Look through the entries below for the string "agent", and copy each line where it is found.

Data for this task:
- - -

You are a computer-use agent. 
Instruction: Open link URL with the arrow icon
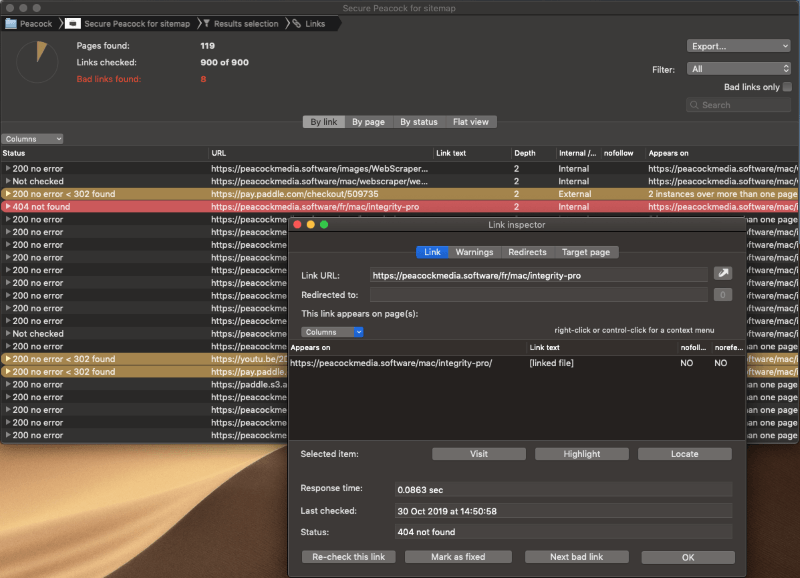point(722,274)
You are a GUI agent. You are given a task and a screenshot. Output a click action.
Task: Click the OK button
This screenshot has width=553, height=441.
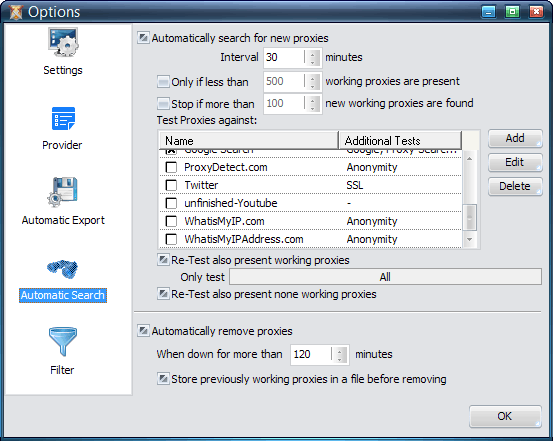click(x=505, y=416)
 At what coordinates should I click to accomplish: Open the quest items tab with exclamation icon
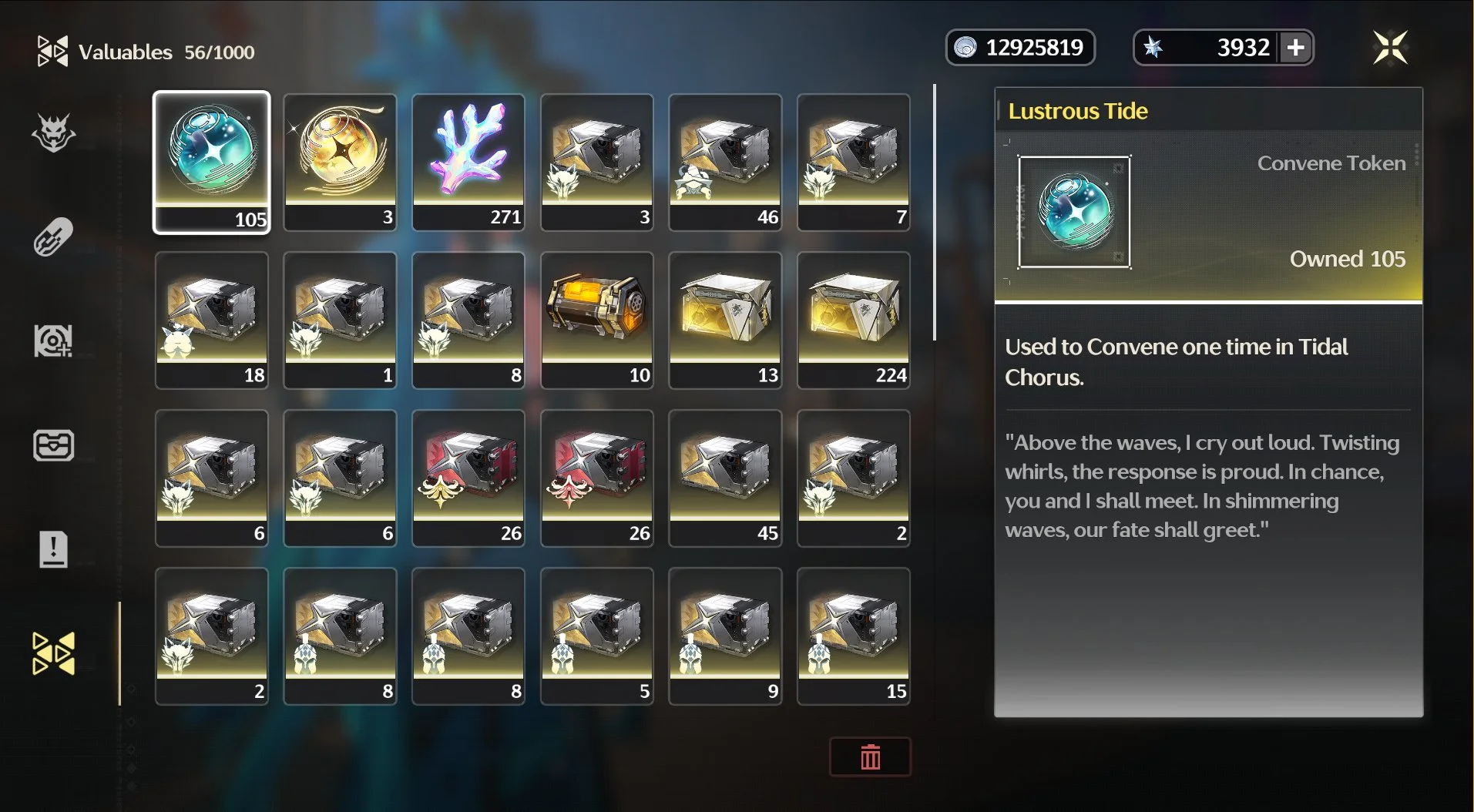53,549
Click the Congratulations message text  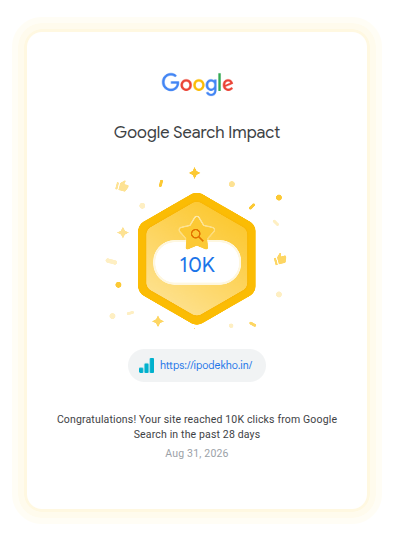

- - -

Task answer:
You are a computer-use agent. 
You are a GUI agent. You are given a task and a screenshot. Output a click action.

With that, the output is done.